What should you read this weekend? Paste BN’s picks for book lovers include Trevor Noah's new memoir, and an oral history of The Daily Show With Jon Stewart.

Born a Crime: Stories from a South African Childhood by Trevor Noah; Spiegel & Grau, 304 pp.; non-fiction

Some readers may be thrown a little by the title of Trevor Noah’s memoir.

But when The Daily Show host explains what Born a Crime means, an alternate universe — at once distant and yet uncomfortably close to home — opens up before your eyes: A world where the absurdity of race is institutionalized into authoritarian rule.

Noah was born 32 years ago in a South Africa under the rigidly, often brutally enforced system of apartheid, the son of a white Swiss father and a black Xhosa mother.

Apartheid was by then in its waning days and would be voted away in 1994. But as Noah came of age in Soweto as a light-skinned mixed-race person, he still had to negotiate his way through nettlesome, often cruelly patrolled barriers of caste and color.

Paste BN says ***½ out of four stars. “A soul-nourishing pleasure, even with all its darker edges and perilous turns.”

The Daily Show (The Book) by Chris Smith; Grand Central, 459 pp.; non-fiction

In this oral history, the main players during Jon Stewart's years hosting The Daily Show explain how the fake news show started making real news.

Paste BN says *** stars. “An insider's look…artful.”

The Chemist  by Stephenie Meyer; Little, Brown, 518 pp.; fiction

Meyer (Twilight) writes a thriller for adults pitting a scientist against the shadowy government figures who once employed her, then tried to eliminate her.

Paste BN says ***½ stars. “Consistently fast-paced fun... a terrific ride.”

The Best American Short Stories 2016 edited by Junot Díaz; Mariner, 288 pp.; fiction

Editor Junot Díaz vividly expand the horizons of what we think of as an “American” story in this collection featuring writers such as John Edgar Wideman, Louise Erdrich and Chimamanda Ngozi Adichie.

Paste BN says ***½ stars.

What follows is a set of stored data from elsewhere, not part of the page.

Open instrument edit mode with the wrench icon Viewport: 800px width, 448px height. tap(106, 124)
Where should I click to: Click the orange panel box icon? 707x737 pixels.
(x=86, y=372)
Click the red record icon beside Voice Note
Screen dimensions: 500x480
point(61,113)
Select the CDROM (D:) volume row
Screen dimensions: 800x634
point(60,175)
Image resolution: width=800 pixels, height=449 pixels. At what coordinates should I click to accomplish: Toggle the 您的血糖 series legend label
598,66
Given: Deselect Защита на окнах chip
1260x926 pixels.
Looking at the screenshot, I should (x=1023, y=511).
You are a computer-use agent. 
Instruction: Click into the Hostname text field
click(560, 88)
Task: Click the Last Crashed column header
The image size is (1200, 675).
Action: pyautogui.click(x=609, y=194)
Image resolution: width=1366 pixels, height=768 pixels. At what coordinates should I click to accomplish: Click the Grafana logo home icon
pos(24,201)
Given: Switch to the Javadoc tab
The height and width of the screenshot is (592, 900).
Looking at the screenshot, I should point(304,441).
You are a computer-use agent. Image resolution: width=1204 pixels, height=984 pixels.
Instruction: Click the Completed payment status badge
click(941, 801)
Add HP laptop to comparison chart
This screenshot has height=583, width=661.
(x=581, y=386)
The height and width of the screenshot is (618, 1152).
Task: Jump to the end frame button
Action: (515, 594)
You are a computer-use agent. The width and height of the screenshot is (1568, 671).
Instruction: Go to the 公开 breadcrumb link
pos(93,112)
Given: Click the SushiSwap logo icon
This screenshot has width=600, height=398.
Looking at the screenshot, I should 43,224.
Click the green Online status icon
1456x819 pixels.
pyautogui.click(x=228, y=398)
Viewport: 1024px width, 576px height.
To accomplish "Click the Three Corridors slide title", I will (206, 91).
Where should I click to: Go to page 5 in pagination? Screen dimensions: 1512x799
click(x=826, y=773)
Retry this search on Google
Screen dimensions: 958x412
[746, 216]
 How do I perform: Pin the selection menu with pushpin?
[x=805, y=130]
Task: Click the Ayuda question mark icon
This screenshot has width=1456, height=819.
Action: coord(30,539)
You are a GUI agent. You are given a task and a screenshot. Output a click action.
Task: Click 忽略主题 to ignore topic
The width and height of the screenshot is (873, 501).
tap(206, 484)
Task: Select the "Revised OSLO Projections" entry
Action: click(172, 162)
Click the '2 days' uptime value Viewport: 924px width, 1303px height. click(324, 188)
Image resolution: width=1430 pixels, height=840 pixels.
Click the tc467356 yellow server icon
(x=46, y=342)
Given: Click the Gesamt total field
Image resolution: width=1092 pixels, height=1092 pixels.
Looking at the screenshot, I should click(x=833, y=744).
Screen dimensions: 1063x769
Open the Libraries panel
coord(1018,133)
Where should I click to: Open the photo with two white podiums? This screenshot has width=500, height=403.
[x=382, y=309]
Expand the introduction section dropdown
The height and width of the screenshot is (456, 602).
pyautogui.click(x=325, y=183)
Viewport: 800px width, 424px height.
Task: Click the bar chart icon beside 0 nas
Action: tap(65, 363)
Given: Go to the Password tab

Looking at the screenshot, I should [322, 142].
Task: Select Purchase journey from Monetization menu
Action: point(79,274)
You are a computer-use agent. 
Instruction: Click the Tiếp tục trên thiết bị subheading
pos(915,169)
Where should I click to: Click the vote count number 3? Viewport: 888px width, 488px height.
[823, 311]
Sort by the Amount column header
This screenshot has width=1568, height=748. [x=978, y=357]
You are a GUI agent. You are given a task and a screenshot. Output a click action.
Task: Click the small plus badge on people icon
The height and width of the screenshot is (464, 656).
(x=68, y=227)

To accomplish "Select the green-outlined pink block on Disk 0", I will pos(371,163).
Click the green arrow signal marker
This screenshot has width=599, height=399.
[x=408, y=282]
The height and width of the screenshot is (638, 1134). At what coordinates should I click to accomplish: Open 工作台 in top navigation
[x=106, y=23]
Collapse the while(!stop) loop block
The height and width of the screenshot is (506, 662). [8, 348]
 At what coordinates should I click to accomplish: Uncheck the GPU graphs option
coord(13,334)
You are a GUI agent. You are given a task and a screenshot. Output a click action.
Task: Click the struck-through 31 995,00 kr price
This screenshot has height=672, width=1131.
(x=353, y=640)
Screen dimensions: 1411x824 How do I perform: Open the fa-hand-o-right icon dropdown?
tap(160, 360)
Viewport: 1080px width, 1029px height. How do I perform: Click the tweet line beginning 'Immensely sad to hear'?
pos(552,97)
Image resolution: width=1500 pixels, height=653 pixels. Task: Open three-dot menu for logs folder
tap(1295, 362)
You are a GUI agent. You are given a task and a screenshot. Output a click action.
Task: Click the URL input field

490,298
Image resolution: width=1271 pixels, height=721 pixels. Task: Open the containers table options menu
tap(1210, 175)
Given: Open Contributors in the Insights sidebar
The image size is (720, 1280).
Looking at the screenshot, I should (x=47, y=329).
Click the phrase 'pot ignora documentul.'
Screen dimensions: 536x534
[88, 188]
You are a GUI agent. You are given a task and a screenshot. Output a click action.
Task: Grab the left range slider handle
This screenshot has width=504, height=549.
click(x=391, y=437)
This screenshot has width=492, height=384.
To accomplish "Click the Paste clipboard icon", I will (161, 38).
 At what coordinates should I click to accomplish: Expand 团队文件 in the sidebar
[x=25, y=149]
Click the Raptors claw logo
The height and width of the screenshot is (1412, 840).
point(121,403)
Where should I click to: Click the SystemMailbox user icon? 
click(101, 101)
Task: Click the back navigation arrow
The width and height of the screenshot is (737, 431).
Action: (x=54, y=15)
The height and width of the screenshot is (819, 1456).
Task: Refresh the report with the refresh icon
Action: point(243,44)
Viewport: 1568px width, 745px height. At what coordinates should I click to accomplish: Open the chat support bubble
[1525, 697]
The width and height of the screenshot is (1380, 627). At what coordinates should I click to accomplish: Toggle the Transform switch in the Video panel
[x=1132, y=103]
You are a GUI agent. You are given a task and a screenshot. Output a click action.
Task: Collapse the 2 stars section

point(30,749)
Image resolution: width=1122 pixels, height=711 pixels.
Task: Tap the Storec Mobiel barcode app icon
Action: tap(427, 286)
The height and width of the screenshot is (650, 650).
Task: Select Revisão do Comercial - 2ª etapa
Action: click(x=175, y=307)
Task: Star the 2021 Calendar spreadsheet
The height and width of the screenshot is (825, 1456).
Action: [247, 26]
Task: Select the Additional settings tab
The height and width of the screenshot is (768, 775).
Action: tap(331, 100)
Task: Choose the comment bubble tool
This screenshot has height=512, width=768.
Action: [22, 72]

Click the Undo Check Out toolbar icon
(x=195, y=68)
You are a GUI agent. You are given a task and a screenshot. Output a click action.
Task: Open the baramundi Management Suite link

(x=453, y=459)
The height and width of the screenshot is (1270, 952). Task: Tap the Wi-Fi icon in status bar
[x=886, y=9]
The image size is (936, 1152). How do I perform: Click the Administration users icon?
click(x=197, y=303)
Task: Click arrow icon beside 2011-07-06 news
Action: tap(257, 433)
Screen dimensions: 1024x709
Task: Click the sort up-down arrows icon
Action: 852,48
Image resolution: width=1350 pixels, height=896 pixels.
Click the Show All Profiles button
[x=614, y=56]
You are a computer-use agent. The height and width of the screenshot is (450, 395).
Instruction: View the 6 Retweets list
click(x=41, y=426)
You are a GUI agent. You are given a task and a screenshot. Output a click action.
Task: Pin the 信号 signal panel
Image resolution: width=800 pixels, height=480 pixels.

A “terrific and surprising collection by a diverse group of writers.”

Faithful by Alice Hoffman; Simon & Schuster, 272 pp.; fiction

The story of teenage Shelby Richmond, who, having survived a tragic car accident that puts her high school best friend into an irreversible coma, decides to allow herself to live.

Paste BN says *** stars.  “Poignant… It’s impossible not to root for Shelby Richmond.”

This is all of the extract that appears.